Nesse contexto, o Livronews e outras iniciativas aparecem como janelas de oportunidade, oferecendo espaços de divulgação e compartilhamento em canais cujo público é formado por integrantes do mercado editorial e por leitores apaixonados, prontos para abraçar as novidades.

Qual a importância das redes sociais para divulgar literatura?

Na perspectiva do aproveitamento dos espaços disponíveis, é indispensável. No entanto, essa importância pode ser relativizada, se a divulgação não for entendida como algo intrínseco à publicação. A satisfação com a publicação em si pode bastar. É uma visão possível e legítima. Tão legítima quanto a compreensão de que, para a ampliação do alcance da literatura, quanto mais leitores forem formados e alimentados por boas leituras, melhor. As redes sociais têm contribuído bastante para conferir às editoras, livrarias e a quem escreve um público interessado, de origens e características diversas, para o qual a interação no universo da literatura é tão prazerosa quanto a leitura. Tenho observado cada vez mais esse tipo de manifestação de apreço pela obra da qual se fala, em virtude da vinculação direta à autora ou ao autor que também se faz presente e acessível na rede. O que não significa, de modo algum, que a participação seja necessária o tempo inteiro – mas sempre que for possível, é bem recebida.

Como observa o retorno a feiras e eventos literários presenciais após o confinamento gerado pela pandemia?

Tive a oportunidade de ir à Bienal do Livro de São Paulo quase todos os dias, este ano. A alegria estampada nos visitantes e nos participantes era evidente. Nos estandes, os profissionais de editoras e livrarias não continham o espanto, com satisfação. Para a maioria, a venda de um dia em um estande pode ter sido maior do que numa livraria pequena, de rua, no mês inteiro. Além do êxito comercial, o que se repetiu na Bienal foi o mesmo tipo de bem-estar proporcionado em eventos menores, pelo encontro da voz, do olhar e do tato com outras vozes, olhares e tatos – o encontro que dá sentido ao que se fala, ao que se lê e se toca. Assim têm sido os lançamentos de livros, os debates, os saraus, os festivais, as feiras e encontros literários no Brasil, e, provavelmente, mundo afora. 

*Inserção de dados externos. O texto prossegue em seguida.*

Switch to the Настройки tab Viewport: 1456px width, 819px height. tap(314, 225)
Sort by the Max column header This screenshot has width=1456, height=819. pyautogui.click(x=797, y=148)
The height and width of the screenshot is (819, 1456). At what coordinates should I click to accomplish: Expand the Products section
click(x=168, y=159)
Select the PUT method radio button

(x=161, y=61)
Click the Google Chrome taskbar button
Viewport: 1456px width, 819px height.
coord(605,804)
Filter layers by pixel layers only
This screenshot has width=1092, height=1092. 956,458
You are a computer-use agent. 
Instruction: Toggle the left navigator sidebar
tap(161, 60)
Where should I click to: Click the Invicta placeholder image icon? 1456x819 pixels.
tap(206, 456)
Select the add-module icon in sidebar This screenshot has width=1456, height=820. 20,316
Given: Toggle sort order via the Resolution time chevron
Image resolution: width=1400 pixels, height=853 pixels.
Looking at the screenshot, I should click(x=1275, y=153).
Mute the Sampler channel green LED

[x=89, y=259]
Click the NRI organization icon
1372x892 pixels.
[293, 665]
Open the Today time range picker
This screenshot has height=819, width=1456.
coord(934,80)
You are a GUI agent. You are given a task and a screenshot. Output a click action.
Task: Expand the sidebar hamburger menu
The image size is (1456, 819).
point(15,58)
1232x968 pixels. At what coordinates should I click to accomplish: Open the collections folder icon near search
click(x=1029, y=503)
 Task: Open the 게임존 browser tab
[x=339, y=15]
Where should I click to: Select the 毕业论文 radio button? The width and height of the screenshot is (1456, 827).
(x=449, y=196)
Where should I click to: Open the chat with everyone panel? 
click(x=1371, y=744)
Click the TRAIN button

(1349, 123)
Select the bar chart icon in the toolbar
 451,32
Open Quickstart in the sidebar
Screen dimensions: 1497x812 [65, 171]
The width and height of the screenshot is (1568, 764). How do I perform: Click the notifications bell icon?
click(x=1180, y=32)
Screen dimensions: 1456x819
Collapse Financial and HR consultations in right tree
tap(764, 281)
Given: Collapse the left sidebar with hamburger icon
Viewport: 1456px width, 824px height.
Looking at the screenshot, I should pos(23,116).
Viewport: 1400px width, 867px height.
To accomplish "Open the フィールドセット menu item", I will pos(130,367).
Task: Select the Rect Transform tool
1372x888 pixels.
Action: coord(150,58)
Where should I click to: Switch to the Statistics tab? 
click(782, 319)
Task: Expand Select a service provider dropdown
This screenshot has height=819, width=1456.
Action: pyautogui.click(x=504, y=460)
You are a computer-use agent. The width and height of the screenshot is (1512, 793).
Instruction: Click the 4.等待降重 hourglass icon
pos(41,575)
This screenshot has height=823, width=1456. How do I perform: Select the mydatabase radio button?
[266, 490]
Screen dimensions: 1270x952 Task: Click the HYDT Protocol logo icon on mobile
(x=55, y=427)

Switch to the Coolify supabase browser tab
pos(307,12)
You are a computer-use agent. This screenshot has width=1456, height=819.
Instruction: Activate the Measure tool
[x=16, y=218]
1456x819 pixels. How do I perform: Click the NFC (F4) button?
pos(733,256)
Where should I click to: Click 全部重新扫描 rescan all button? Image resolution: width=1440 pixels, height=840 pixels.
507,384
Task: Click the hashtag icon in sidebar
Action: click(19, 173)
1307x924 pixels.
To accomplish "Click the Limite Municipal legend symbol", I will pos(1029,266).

Você escreve literatura? Tem projetos literários a desenvolver?

Tenho crônicas e poemas esparsos, que podem ser lidos nos perfis da internet. Já reuni dois volumes de crônicas e artigos em livros de autopublicação, alguns anos atrás. Gosto de pensar o jornalismo como literatura, e procuro fazê-lo em reportagens, nos artigos, ensaios e até nas entrevistas. Depois de mais de 25 anos de formado, há alguma coisa espalhada por onde passei ou colaborei: na antiga Gazeta Mercantil Distrito Federal, de Brasília, no Jornal do Commercio e na revista Continente, de Pernambuco, e mais recentemente, no Jornal Rascunho. Na própria edição do Livronews, tento imprimir – esse verbo antigo e preciso – algum toque literário em certas postagens.

O contato diário com pessoas imersas na literatura não deixa de ser provocativo. Quem sabe, em breve, arrisco um mergulho também.